Great East Japan Earthquake: President Hashimoto expresses deepest sympathies on 10 year anniversary

 earthquake_0311

On 11 March 2011, Japan's strongest earthquake on record triggered a tsunami which destroyed thousands of lives and livelihoods. Ten years on, President Hashimoto reflects on a disaster that shook the world.

Exactly 10 years ago today, the Great East Japan Earthquake devastated the Tohoku region of Japan. I would like to express my deepest condolences to all those who lost their loved ones, their family and friends, in this tragic natural disaster. I would also like to express my deepest sympathies to all those affected by the events of 11 March 2011.

The bid for the Olympic and Paralympic Games Tokyo 2020 began in the summer of 2011, the same year of the disaster. Immediately after the earthquake, athletes were apprehensive about doing their sports as there were many people still suffering in the aftermath. During this time, the Tokyo 2020 bid activities were not fully supported by people across Japan.

On the other hand, in the wake of this disaster, athletes began to voluntarily visit the Tohoku region, in order to help the local people in their efforts to rebuild and recover in the aftermath of the earthquake and tsunami. The Japanese sporting world began engaging and aiding in reconstruction activities, which created opportunities for many athletes including myself to visit the disaster-affected areas and in turn, give hope to the local people. However, I heard many times that in fact, it was often the local people who gave hope to the athletes.

This has become an irreplaceable and invaluable experience for athletes, and the Japanese sporting world as a whole. It was an opportunity to reaffirm our role in society and the power that sport can bring to those in need.

In the summer of 2011, the Japan women’s national football team, Nadeshiko Japan, became FIFA Women’s World Cup champion. Incredible support from the affected regions made the team even more united for the victory, and their achievements brought joy back to the people of Japan. The following year, London hosted the 2012 Olympic and Paralympic Games, where the success of Japanese athletes gave further hope and encouragement to people affected by the disaster. Some of the Japanese athletes from the region were even welcomed and thanked by local people upon their return back home.

Tokyo 2020 President Hashimoto Seiko
Tokyo 2020 President Hashimoto Seiko
Tokyo 2020 / Uta MUKUO

'The Power of Sport' became the central concept to our bid activities, and we realised the potential hosting the Games would have in contributing to the recovery of disaster-affected areas. Soon after, the Japanese public, even those who were affected by the disaster, gradually started to support hosting the Olympic and Paralympic Games in Japan, and the encouragement received towards the bid strengthened the momentum to host the Games in Tokyo.
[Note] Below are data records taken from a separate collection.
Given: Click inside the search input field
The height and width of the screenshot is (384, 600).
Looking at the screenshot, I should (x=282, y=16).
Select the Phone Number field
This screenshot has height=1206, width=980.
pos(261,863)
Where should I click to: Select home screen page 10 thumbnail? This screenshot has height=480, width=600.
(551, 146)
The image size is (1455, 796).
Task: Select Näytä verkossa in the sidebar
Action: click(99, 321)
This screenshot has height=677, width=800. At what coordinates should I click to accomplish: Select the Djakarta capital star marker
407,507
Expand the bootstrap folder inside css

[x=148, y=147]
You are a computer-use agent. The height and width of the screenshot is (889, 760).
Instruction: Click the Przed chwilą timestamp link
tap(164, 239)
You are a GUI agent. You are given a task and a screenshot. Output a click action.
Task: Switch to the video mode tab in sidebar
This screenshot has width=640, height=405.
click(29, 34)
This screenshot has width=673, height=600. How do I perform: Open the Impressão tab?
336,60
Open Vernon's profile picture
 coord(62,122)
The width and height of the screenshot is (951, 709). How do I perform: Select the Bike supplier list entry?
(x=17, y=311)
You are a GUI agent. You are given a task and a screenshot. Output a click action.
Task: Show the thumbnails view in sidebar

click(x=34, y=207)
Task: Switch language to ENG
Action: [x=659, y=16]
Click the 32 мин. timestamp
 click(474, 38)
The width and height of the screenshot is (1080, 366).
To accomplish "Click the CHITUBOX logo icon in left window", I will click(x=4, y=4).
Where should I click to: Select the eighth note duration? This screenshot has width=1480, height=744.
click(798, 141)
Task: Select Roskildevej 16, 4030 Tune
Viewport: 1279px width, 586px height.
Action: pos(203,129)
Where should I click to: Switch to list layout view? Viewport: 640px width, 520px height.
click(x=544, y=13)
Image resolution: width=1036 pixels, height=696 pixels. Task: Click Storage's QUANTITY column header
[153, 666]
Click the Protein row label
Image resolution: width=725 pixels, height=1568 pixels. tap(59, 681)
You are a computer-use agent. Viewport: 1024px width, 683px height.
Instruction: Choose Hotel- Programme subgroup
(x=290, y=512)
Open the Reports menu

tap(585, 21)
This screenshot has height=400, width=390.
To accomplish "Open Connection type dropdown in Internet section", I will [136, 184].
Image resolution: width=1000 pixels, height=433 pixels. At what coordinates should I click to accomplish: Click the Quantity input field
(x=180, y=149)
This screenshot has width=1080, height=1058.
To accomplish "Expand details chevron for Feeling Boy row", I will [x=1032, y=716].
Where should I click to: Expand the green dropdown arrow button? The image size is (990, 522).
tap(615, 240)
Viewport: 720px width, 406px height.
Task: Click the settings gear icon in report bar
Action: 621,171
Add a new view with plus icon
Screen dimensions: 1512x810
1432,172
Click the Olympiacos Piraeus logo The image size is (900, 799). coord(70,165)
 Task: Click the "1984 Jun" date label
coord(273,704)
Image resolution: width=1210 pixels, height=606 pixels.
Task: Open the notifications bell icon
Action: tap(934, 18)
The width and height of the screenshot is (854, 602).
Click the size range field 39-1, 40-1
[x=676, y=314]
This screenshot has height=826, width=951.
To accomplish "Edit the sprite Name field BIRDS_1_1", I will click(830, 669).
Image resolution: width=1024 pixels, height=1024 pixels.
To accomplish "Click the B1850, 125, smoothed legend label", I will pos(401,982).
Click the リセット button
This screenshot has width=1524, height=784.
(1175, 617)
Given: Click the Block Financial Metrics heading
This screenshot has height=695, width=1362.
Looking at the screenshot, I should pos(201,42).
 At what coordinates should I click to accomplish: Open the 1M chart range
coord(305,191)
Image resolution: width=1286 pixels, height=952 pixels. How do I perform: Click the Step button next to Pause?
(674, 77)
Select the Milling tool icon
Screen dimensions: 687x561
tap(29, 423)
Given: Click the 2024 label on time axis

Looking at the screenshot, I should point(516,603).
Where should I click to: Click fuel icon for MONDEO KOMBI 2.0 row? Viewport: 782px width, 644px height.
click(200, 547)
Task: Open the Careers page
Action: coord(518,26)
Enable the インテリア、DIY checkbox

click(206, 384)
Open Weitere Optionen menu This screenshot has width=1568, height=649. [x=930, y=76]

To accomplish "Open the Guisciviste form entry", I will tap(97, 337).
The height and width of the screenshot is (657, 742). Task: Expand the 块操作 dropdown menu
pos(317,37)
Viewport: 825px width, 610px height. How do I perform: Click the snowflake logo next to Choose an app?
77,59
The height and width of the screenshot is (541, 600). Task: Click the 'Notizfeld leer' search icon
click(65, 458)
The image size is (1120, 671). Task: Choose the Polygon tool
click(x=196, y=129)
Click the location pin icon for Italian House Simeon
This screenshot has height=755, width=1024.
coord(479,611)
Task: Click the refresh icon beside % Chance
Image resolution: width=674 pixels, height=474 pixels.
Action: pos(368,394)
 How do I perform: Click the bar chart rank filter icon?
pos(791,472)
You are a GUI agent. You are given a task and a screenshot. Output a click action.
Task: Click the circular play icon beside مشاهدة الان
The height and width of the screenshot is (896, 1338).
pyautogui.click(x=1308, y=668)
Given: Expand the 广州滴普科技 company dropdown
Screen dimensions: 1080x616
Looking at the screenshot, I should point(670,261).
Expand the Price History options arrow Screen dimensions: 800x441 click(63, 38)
Since the Games bid, we have been consistently engaging in support activities to help energise and give hope to the people who are still making great efforts to the reconstruction of the Tohoku region.

Tokyo 2020 will host football matches in Miyagi and Kashima, and baseball and softball games in Fukushima. The Olympic flame was lit in Greece last year and arrived at Matsushima Base in Miyagi shortly after. This flame toured the three affected prefectures of Japan and was named the ‘Flame of Recovery’. The Olympic Torch Relay will start in Fukushima on 25 March, where different torch bearers will run for three days in each of the three prefectures of Fukushima, Iwate and Miyagi, making the flames’ journey in these disaster-affected areas longer than others and inspiring hope in the local people. The Olympic Torch Relay’s concept of “Hope Lights Our Way” is representative of the Tokyo 2020 Organising Committee’s desire to commit to the recovery and reconstruction in these areas of Japan.

While COVID-19 has led to the first-ever and unprecedented postponement of the Games, the role of sports within society has become ever more relevant. We must not forget the experiences of the sporting community over this last decade, and we must show our even stronger determination towards the contribution of the region’s recovery efforts. While doing so, we would like to do our best to bring together those whose lives have been affected by the global crisis through hosting a safe and secure Tokyo 2020 Games.